Kendrick Lamar Billboard

Spotify “Wrapped” Campaign

Many companies have been in the media spotlight lately regarding their use of user data – Facebook, anyone? While the handling of data ethically is a legitimate concern, Spotify found a way to capitalize on data in a harmless fun manner. 

Every December, Spotify rolls out its end of year “Wrapped” campaign. It’s a nicely presented and wrapped up summary of each user’s listening habits of the past year. In 2018, Spotify cleverly built off its annual campaign by pairing it with a billboard campaign. And it caught the eyes of everyone, even those not using its services. Spotify crunched the numbers to discover fun trends listening behavior and conveyed the info in a fun way.

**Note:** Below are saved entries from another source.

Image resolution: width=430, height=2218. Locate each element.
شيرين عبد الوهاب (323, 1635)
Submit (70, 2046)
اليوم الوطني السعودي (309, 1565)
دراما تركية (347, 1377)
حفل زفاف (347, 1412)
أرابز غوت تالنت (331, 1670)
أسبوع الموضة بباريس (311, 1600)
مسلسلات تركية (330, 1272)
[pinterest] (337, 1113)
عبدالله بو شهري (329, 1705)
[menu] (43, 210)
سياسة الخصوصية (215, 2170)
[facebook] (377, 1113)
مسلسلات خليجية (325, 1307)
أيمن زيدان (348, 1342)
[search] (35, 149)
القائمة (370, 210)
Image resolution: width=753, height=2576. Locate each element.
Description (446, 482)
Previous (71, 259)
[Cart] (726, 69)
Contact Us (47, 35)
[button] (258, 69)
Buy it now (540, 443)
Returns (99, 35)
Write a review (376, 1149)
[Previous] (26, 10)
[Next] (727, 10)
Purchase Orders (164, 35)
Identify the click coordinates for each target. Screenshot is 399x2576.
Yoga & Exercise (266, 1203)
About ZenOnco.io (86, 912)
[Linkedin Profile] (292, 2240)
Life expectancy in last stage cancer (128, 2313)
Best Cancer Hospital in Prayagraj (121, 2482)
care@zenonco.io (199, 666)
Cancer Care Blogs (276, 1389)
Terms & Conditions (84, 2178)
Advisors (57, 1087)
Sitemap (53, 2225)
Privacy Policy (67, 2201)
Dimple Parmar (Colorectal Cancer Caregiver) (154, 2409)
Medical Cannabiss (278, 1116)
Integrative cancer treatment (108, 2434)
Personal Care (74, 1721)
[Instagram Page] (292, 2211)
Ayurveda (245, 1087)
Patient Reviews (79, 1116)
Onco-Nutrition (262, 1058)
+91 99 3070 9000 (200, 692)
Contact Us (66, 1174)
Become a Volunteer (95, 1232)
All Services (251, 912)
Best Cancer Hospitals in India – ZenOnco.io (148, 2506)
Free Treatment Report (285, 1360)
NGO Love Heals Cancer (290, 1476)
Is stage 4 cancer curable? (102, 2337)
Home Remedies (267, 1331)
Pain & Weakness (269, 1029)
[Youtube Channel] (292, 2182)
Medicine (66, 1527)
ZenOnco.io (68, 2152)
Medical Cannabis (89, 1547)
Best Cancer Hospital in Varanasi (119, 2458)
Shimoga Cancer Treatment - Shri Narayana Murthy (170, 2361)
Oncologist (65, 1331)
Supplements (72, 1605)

Offline Advertising: Ed Sheeran Billboard

This campaign turned anonymous listener data into a talking point. Subscribers and non-subscribers alike could enjoy and relate to the quirky insights plucked from the massive pool of 2018 listening data. When the campaign concluded, Spotify surpassed 100 million premium subscribers.  Additionally, it grew Monthly Active Users (MAU) from 207 million in Q4 of 2018 to 217 million by the end of the first quarter of 2019.

Offline Advertising: Kendrick Lamar Billboard

Nebraska “Honestly It’s Not For Everyone” Campaign

Imagine you are planning your next vacation. What destinations come to mind? Someplace warm near the ocean? Maybe a cabin tucked away in the woods near towering mountains? Regardless, chances are pretty low that the state of Nebraska exists on this mental list of vacation spots. The Nebraska Tourism Commission tackled this problem in a creative way.

Billboard in Nebraska


Enter the “Honestly It’s Not For Everyone” campaign. They took a raw, bold stance to promote the state. Specifically, went with a self-deprecating type of humor with the offline campaign instead of the “Nebraska Nice” messaging. The “Honestly It’s Not For Everyone” campaign ran in print and on billboards. It paired statements — collected from both Nebraskans and neighboring states in a poll about their opinions of Nebraska tourism – with contrasting images. The result was a campaign with a playful tone.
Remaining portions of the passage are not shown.